Amis banquiers : la mise en garde repose plus lourdement (encore) sur vos épaules … par contre, pour l’affacturage, ça passe !
Cousine de l’obligation d’information, de vigilance et de conseil : l’obligation de mise en garde pèse aujourd’hui de tout son poids sur le banquier et les professionnels du crédit en général. Faisant des professionnels du crédit un débiteur à l’obligation de mise en garde et leur client et/ou caution le créancier de ladite obligation.
Définie en 2007 par un arrêt de principe (1) rendu par la Cour de cassation, le devoir de mise en garde impose d’alerter l’emprunteur non averti au regard de ses capacités financières du risque d’endettement né de l’octroi d’un prêt.
Dés lors, les juridictions et tout spécialement la Cour de Cassation sont venues délimiter les contours de cette obligation.
Par le passé (2) déjà, les juges du Quai de l’Horloge ont pu venir préciser le créancier de l’obligation de mise en garde. En la personne notamment du représentant légal de la personne morale et non de ses associés (et ce, même si ces derniers sont tenus solidairement des dettes sociales).
Depuis septembre dernier, les juridictions se sont intéressées à plusieurs reprises au créancier de deuxième rang concernant ce devoir de mise en garde : la caution !
Dans un premier arrêt (3) : une société souscrit une série d’engagements financiers. Le père du gérant se porte caution solidaire de ces engagements. Suite à la liquidation de la société, la caution est activée en paiement. Après avoir été condamnée en première instance, un appel est interjeté par la caution.
Si dans l’espèce, l’étendue du patrimoine de la caution ne permettait pas de caractériser une disproportion manifeste ; il n’en demeure pas moins que la caution s’était engagée alors que le compte courant de l’entreprise était en débit de plus de 30.000 €.
Dans ce contexte, les juges d’appels ont considéré que la Banque avait manifestement engagé sa responsabilité en faisant souscrire à la caution un engagement sans la mettre en garde sur le risque très sérieux de non-remboursement du débiteur principal. La Banque ayant ainsi causé un préjudice caractérisé par la perte de chance de ne pas s’engager (4).
Dès lors, le devoir de mise en garde s’appréciera dorénavant à l’aune de la disproportion des engagements mais aussi sous le sceau de la perte de chance !

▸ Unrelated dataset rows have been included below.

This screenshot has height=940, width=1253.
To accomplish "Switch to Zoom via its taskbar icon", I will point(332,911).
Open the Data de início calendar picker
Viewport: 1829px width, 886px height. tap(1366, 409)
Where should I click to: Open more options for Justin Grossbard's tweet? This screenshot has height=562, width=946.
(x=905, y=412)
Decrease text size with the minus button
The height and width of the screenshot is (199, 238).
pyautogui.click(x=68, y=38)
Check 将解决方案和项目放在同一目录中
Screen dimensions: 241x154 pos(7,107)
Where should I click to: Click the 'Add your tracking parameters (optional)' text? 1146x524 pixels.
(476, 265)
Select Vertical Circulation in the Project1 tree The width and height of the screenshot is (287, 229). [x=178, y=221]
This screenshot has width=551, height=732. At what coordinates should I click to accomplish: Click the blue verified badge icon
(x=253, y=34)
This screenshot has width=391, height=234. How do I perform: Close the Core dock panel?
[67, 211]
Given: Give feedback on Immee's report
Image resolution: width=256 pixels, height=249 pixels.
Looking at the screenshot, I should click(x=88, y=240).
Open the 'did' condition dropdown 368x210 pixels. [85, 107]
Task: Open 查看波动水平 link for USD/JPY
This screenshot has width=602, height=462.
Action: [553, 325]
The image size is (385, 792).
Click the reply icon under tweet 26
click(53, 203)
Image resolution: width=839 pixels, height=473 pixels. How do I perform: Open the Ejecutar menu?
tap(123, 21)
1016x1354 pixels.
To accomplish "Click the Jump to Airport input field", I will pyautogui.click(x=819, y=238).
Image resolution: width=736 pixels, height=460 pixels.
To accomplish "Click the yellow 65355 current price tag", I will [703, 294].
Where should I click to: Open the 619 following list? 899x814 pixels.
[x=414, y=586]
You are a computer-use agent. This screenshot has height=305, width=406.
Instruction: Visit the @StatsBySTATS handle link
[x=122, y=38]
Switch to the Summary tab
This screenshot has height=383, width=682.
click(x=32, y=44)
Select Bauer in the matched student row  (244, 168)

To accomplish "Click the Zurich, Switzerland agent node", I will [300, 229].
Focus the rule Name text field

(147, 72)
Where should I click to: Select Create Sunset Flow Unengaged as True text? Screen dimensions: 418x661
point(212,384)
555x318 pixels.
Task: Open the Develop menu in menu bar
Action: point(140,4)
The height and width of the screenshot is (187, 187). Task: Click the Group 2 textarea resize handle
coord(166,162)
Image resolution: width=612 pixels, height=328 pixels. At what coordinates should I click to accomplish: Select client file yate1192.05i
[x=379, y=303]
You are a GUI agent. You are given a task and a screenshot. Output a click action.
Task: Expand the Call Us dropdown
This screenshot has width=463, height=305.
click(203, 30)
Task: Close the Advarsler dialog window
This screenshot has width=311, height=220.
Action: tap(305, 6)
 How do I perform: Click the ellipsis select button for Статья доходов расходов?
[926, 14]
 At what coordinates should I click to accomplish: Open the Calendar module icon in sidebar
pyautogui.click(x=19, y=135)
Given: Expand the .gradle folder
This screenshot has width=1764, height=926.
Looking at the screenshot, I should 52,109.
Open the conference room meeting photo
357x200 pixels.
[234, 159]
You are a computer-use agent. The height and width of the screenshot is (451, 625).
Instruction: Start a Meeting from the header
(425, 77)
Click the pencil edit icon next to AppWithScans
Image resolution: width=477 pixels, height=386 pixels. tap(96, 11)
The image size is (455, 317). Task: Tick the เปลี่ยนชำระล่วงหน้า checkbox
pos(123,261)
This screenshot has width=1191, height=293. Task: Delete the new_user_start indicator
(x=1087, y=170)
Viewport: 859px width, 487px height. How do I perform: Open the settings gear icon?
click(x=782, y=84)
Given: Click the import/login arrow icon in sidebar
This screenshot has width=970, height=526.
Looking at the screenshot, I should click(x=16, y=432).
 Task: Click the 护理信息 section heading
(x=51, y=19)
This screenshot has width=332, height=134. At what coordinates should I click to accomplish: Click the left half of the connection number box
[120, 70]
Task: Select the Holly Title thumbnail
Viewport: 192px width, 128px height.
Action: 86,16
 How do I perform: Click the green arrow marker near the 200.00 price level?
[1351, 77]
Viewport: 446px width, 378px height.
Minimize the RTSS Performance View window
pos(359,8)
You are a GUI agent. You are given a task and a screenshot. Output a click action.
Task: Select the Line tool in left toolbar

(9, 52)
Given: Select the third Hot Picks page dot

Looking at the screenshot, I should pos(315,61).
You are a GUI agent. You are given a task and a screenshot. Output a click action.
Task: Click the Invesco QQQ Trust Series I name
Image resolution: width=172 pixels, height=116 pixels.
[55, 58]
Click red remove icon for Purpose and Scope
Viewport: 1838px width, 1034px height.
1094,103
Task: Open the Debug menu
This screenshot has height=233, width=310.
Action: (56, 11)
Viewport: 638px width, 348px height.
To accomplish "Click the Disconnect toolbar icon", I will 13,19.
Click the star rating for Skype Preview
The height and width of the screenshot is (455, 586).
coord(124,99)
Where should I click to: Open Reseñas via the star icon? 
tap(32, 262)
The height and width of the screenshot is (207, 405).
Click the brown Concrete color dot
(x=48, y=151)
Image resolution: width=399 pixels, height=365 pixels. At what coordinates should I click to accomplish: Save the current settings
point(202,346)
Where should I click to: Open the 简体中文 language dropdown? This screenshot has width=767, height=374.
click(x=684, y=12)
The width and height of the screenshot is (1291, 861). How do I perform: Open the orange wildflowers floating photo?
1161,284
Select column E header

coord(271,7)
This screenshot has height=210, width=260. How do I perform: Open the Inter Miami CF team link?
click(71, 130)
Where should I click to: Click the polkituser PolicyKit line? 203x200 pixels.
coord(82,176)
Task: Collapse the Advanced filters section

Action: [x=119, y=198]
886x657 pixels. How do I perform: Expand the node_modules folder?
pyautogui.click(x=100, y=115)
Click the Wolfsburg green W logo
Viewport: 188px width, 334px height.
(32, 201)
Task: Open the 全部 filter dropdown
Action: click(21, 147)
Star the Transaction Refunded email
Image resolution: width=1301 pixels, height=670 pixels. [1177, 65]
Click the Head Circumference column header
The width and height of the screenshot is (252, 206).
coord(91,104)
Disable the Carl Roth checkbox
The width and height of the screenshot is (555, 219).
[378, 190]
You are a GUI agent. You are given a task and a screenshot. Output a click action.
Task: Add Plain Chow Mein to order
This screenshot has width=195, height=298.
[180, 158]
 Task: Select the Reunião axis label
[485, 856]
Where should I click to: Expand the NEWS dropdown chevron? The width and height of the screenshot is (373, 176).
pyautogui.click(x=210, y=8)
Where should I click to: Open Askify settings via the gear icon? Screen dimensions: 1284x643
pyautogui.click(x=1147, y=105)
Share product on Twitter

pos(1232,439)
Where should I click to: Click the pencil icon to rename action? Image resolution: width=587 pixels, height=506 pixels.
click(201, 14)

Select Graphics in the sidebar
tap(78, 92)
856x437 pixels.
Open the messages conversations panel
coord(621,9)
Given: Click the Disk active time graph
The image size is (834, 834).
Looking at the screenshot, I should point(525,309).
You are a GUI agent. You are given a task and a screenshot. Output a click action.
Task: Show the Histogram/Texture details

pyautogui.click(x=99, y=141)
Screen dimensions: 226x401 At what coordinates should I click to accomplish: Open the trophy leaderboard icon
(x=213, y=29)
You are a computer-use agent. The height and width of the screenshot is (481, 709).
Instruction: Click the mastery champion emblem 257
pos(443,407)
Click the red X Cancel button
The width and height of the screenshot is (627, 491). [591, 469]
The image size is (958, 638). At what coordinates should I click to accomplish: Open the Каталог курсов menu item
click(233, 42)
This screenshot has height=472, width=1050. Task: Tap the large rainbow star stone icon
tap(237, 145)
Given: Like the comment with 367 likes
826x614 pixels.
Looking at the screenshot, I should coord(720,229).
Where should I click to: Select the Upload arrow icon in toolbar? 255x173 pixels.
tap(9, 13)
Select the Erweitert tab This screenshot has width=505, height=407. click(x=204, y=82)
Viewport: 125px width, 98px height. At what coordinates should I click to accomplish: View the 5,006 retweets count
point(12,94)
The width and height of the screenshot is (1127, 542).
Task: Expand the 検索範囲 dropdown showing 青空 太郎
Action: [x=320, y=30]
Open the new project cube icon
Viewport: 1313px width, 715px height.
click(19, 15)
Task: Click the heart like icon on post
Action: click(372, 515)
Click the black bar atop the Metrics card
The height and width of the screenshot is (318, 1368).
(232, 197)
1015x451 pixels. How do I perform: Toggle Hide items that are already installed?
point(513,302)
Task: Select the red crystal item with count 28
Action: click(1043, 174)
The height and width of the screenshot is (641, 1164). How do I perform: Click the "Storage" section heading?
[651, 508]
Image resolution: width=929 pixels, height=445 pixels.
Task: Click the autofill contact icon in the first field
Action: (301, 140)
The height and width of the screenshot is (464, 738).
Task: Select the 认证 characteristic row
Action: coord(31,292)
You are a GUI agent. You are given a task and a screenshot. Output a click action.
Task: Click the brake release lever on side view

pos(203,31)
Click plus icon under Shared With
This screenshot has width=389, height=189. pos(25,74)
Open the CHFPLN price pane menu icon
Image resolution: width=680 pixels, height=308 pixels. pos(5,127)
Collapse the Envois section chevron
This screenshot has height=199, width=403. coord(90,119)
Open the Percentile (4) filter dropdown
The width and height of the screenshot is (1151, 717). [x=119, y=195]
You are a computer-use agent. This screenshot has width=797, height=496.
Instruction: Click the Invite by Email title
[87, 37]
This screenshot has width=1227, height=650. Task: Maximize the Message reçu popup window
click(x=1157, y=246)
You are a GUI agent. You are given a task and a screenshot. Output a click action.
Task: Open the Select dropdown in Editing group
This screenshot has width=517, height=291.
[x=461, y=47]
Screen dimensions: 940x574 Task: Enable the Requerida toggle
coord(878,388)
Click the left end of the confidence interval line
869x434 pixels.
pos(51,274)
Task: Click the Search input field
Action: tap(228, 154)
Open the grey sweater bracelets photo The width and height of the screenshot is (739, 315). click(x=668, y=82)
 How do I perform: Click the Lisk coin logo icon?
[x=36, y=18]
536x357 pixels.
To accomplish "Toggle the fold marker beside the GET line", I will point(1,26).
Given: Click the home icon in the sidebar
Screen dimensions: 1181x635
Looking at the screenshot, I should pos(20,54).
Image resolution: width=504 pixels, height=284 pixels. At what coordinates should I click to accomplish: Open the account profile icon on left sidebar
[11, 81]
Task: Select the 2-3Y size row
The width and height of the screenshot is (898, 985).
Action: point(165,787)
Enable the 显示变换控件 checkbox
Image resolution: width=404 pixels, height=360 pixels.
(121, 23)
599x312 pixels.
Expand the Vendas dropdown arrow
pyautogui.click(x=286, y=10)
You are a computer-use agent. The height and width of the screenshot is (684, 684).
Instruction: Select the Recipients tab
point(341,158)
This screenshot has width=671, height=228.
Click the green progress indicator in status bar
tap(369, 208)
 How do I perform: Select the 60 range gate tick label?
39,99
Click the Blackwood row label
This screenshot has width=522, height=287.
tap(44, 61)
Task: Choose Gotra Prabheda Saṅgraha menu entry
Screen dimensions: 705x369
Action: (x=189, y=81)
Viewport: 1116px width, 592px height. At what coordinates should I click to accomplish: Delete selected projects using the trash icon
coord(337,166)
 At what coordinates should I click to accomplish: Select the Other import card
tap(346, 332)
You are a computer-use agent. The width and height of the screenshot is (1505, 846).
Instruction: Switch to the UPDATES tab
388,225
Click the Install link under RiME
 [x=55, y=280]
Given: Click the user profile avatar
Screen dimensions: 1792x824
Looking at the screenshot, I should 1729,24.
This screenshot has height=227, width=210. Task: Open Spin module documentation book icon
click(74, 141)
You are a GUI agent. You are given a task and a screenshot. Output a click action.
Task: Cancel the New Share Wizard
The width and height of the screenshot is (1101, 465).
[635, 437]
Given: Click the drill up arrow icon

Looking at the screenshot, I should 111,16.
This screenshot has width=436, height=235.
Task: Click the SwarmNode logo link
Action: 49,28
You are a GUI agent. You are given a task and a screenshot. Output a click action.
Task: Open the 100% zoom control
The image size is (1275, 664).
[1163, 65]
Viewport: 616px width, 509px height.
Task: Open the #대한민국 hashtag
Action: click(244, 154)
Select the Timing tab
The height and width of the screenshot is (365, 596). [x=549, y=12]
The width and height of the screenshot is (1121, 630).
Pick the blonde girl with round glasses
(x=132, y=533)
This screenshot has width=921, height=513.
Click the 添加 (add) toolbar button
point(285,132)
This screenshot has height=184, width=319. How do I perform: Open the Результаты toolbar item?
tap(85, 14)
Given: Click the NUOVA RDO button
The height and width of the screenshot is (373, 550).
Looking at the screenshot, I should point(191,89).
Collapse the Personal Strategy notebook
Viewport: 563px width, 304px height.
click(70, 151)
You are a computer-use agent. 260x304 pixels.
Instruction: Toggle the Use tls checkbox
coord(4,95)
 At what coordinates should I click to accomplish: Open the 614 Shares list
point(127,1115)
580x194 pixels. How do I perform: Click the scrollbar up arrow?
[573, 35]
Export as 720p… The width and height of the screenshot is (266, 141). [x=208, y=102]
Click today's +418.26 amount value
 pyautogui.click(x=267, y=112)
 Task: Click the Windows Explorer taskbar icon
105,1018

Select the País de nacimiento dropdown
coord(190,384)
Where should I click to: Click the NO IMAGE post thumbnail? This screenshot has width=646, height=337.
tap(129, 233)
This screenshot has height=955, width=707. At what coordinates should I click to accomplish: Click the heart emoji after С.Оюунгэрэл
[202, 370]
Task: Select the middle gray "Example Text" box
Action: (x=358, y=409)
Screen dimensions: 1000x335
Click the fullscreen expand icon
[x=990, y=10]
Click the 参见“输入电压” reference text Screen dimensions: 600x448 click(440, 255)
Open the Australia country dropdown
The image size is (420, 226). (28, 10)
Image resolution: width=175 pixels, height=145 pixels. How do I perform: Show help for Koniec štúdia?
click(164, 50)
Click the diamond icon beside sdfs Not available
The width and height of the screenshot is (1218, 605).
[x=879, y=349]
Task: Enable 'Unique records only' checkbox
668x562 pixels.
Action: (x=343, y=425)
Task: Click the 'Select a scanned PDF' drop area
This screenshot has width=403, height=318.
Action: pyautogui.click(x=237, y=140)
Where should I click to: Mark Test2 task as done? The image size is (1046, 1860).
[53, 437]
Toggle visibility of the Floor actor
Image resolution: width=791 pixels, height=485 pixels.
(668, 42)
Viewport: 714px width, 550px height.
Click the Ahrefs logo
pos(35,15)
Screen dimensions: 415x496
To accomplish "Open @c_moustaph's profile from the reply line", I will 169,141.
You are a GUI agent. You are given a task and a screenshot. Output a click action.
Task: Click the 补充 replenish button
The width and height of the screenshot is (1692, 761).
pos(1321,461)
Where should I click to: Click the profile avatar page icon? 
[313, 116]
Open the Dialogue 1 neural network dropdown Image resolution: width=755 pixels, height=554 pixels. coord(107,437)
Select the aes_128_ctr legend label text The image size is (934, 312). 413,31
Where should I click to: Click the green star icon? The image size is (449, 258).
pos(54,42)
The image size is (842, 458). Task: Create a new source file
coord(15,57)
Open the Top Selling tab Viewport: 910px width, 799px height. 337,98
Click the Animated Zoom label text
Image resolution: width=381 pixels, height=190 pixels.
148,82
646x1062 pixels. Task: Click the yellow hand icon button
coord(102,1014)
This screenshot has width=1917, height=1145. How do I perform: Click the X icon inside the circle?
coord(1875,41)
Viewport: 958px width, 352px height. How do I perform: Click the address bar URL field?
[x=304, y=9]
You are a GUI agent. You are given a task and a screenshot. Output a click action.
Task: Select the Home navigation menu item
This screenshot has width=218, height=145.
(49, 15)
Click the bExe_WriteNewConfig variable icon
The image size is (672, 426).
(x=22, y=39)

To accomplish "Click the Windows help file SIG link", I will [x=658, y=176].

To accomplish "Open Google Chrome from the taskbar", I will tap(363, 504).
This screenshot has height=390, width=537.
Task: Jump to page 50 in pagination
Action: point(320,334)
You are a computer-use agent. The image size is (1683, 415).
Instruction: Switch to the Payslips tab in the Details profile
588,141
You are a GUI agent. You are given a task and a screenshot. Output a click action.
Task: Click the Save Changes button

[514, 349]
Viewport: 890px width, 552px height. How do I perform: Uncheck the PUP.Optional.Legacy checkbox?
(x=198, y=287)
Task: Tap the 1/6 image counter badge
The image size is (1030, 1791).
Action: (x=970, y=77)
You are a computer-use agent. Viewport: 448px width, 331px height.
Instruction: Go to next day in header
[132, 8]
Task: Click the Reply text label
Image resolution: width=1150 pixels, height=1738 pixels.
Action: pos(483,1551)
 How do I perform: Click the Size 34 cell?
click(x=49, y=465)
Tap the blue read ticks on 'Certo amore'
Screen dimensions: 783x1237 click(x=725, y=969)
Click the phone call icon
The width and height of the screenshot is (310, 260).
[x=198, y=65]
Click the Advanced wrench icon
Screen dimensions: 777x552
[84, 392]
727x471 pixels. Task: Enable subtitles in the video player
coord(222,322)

Dans un second arrêt (5) : une société conclut un contrat d’affacturage. La caution est actionnée suite à la liquidation de la structure. Devant le juge, la caution soutient que la société d'affacturage a manqué à son devoir de mise en garde sur le risque d'endettement lié à l'opération. Or, l'affactureur ne maîtrisant ni le refus de paiement des clients ni le risque d'insolvabilité de ces derniers ; la conclusion d'un contrat d'affacturage ne crée pas pour le client un endettement source d’une obligation de mise en garde pour la société d’affacturage.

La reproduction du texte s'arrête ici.